- _BRIEF_:
Although the entries hold pictures, only their words are printed back, exactly as given.

-- EXCERPTED DATA follows --

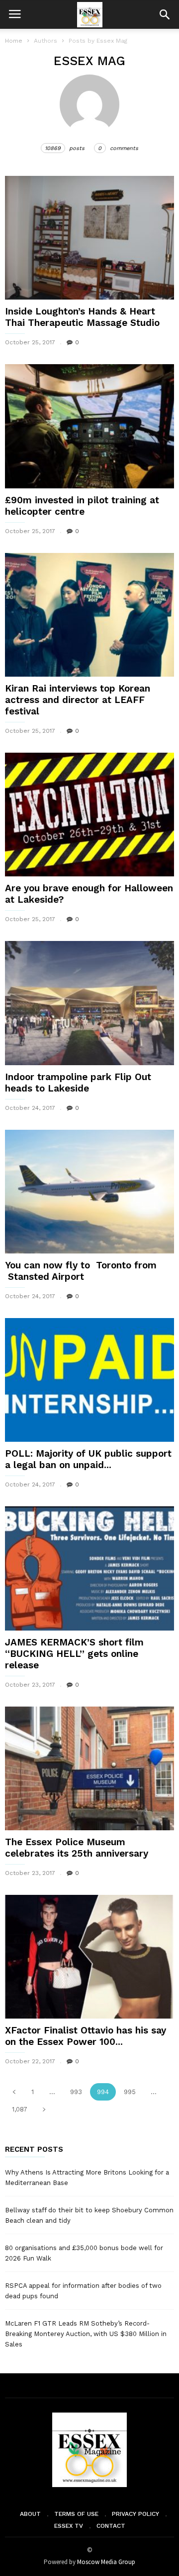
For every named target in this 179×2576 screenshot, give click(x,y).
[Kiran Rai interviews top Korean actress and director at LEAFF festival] (89, 615)
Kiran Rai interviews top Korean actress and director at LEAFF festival (77, 700)
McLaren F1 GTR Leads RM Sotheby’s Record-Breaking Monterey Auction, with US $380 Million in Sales (86, 2334)
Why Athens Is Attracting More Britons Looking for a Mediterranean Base (87, 2177)
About (30, 2513)
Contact (110, 2525)
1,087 (19, 2109)
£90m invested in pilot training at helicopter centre (82, 505)
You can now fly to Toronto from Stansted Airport (81, 1270)
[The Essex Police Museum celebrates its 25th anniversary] (89, 1768)
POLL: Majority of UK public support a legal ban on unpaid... (88, 1459)
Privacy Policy (135, 2513)
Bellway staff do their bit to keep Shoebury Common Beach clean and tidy (89, 2215)
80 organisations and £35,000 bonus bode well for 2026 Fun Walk (84, 2253)
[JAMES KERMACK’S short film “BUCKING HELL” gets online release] (89, 1568)
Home (13, 40)
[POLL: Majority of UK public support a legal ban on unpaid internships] (89, 1380)
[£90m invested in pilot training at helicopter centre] (89, 426)
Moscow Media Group (106, 2562)
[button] (164, 14)
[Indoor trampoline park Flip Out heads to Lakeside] (89, 1003)
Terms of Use (76, 2513)
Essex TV (68, 2525)
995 (130, 2092)
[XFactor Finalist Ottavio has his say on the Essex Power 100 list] (89, 1957)
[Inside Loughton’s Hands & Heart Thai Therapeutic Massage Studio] (89, 238)
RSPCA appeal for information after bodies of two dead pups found (83, 2291)
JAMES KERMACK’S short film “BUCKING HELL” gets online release (74, 1654)
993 (76, 2092)
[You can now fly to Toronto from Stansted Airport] (89, 1191)
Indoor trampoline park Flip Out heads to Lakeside (78, 1082)
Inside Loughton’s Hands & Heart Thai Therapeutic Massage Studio (82, 317)
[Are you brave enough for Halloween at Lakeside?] (89, 814)
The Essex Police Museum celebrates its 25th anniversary (76, 1847)
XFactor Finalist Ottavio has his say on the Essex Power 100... (85, 2036)
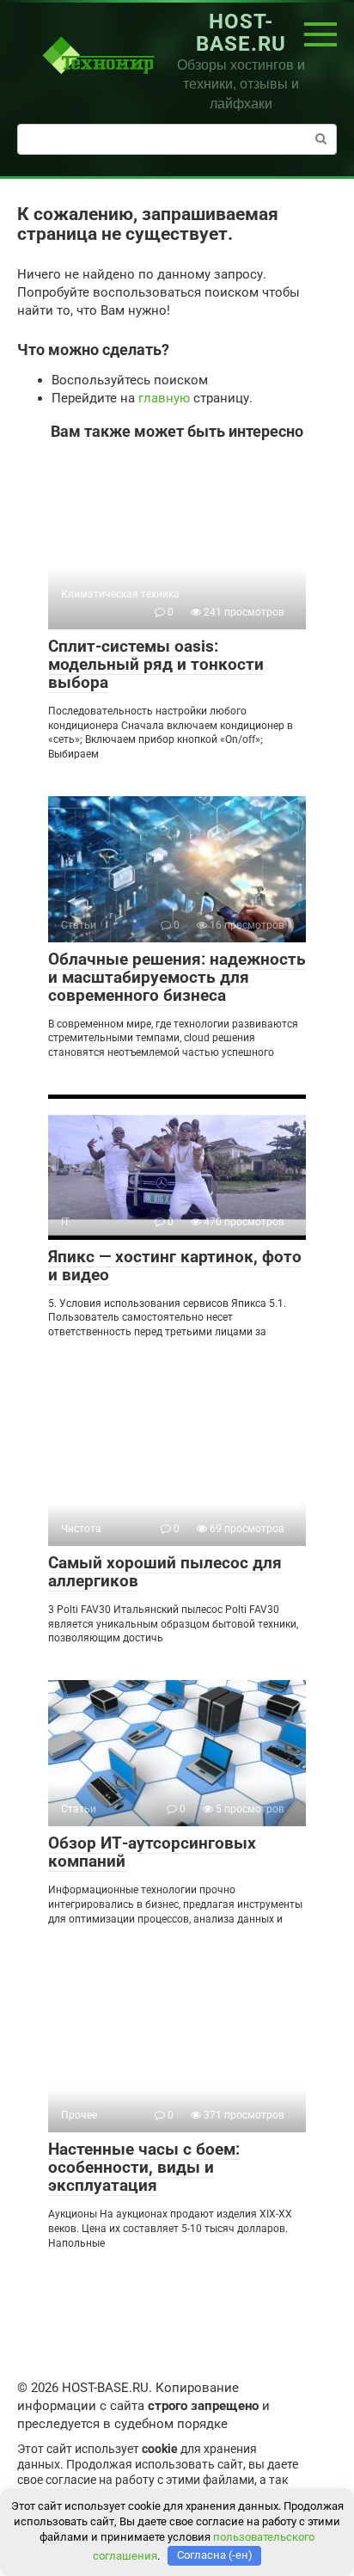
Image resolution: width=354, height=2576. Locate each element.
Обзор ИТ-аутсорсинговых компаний (152, 1852)
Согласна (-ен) (215, 2554)
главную (164, 398)
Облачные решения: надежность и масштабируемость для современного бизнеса (177, 977)
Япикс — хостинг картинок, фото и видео (175, 1266)
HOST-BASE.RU (241, 32)
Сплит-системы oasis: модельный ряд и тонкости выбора (156, 664)
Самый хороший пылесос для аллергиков (165, 1572)
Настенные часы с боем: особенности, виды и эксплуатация (144, 2167)
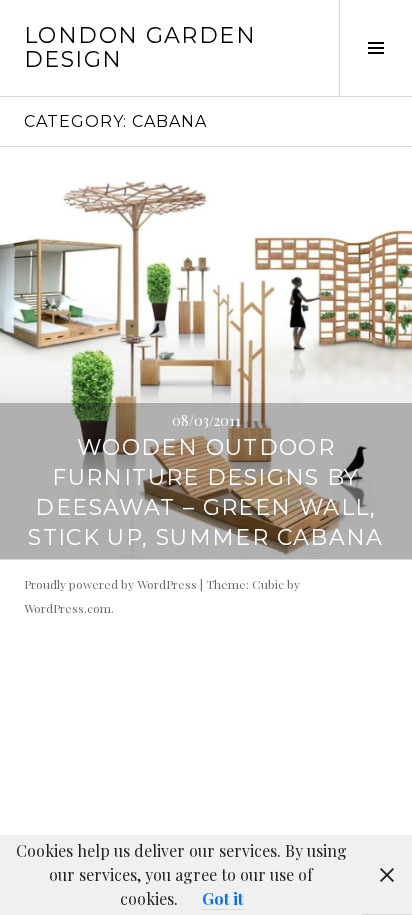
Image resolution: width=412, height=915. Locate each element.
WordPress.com (67, 608)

-- EXCERPTED DATA concluded --

- _ANSWER_:
For every named target in this 179×2576 screenshot, give click(x,y).
[Kiran Rai interviews top Korean actress and director at LEAFF festival] (89, 615)
Kiran Rai interviews top Korean actress and director at LEAFF festival (77, 700)
McLaren F1 GTR Leads RM Sotheby’s Record-Breaking Monterey Auction, with US $380 Million in Sales (86, 2334)
Why Athens Is Attracting More Britons Looking for a Mediterranean Base (87, 2177)
About (30, 2513)
Contact (110, 2525)
1,087 (19, 2109)
£90m invested in pilot training at helicopter centre (82, 505)
You can now fly to Toronto from Stansted Airport (81, 1270)
[The Essex Police Museum celebrates its 25th anniversary] (89, 1768)
POLL: Majority of UK public support a legal ban on unpaid... (88, 1459)
Privacy Policy (135, 2513)
Bellway staff do their bit to keep Shoebury Common Beach clean and tidy (89, 2215)
80 organisations and £35,000 bonus bode well for 2026 Fun Walk (84, 2253)
[JAMES KERMACK’S short film “BUCKING HELL” gets online release] (89, 1568)
Home (13, 40)
[POLL: Majority of UK public support a legal ban on unpaid internships] (89, 1380)
[£90m invested in pilot training at helicopter centre] (89, 426)
Moscow Media Group (106, 2562)
[button] (164, 14)
[Indoor trampoline park Flip Out heads to Lakeside] (89, 1003)
Terms of Use (76, 2513)
Essex TV (68, 2525)
995 (130, 2092)
[XFactor Finalist Ottavio has his say on the Essex Power 100 list] (89, 1957)
[Inside Loughton’s Hands & Heart Thai Therapeutic Massage Studio] (89, 238)
RSPCA appeal for information after bodies of two dead pups found (83, 2291)
JAMES KERMACK’S short film “BUCKING HELL” gets online release (74, 1654)
993 (76, 2092)
[You can now fly to Toronto from Stansted Airport] (89, 1191)
Indoor trampoline park Flip Out heads to Lakeside (78, 1082)
Inside Loughton’s Hands & Heart Thai Therapeutic Massage Studio (82, 317)
[Are you brave enough for Halloween at Lakeside?] (89, 814)
The Essex Police Museum celebrates its 25th anniversary (76, 1847)
XFactor Finalist Ottavio has his say on the Essex Power 100... (85, 2036)
Image resolution: width=354, height=2576. Locate each element.
Обзор ИТ-аутсорсинговых компаний (152, 1852)
Согласна (-ен) (215, 2554)
главную (164, 398)
Облачные решения: надежность и масштабируемость для современного бизнеса (177, 977)
Япикс — хостинг картинок, фото и видео (175, 1266)
HOST-BASE.RU (241, 32)
Сплит-системы oasis: модельный ряд и тонкости выбора (156, 664)
Самый хороший пылесос для аллергиков (165, 1572)
Настенные часы с боем: особенности, виды и эксплуатация (144, 2167)
Image resolution: width=412, height=915. Locate each element.
WordPress.com (67, 608)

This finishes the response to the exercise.